For all his talk of fiscal conservationism on the national stage, Texas Gov. Rick Perry (R) hasn’t been so parsimonious at home, where his state is racking up debt at a faster rate than the national government and in greater amounts than most other states. Perry regularly attacks President Obama for engaging in “too much spending” and running up too much debt, but as the Fort Worth Star-Telegram’s Mitchell Schnurman writes today, Texas’ refusal to raise taxes has led to its own debt ballooning faster than Washington’s:
From 2001 to 2010, state debt alone grew from $13.4 billion to $37.8 billion, according to the Texas Bond Review Board. That’s an increase of 281 percent. Over the same time, the national debt rose almost 234 percent. […]
Still, the trend is undeniable. While Texas lawmakers have refused to raise taxes — and often criticize Washington for borrowing and spending — the state has been paying for much of its expansion with borrowed money.
While the state has had to borrow for infrastructure building to keep up with rapid population growth, as Schnurman points out, Texas didn’t have two wars, the budget-busting Bush tax cuts, recession-combating measurs, and other big-ticket national expenditures. And Texas’ “borrowing isn’t slowing.”

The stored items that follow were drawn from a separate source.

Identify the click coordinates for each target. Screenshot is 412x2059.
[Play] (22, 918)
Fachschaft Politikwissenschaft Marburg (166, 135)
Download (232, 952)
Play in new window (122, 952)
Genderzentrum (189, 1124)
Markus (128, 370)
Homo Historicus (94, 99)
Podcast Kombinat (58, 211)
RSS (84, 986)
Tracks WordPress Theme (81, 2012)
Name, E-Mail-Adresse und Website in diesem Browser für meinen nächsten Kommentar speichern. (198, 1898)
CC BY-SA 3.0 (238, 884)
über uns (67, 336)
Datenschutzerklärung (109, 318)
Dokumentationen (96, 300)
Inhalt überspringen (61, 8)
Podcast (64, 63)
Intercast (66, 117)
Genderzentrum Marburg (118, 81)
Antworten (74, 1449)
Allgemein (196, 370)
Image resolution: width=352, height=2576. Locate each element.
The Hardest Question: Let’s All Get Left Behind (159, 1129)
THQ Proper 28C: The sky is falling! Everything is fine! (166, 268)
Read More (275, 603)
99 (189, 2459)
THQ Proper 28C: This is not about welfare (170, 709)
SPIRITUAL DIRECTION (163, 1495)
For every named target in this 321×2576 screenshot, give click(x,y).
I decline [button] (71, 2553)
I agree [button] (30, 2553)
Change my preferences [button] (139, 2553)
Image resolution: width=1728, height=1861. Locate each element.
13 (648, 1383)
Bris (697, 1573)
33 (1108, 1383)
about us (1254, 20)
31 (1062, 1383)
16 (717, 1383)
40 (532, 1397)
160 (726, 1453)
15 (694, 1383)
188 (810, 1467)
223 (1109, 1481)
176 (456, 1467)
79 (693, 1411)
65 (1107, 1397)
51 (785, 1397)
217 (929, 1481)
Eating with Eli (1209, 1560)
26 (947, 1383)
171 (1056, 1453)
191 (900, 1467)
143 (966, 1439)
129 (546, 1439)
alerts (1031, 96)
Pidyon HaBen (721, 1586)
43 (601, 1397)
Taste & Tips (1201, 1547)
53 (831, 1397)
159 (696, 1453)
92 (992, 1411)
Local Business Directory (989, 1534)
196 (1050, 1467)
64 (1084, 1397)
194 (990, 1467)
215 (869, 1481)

The state’s debt belies Perry’s boisterous rhetoric on his economic stewardship. While conservatives boast of Perry’s “Texas miracle,” California, which Perry often bashes as the antithesis of his approach, has seen faster GDP per capita growth than Texas under Perry. Meanwhile, Texas’ obstinate refusal to raise taxes helped create the largest budget shortfall in the state’s history, leading to devastating cuts to government services — one town had to lay off its entire police force — and Perry using budget gimmicks and federal stimulus dollars to balance his budget.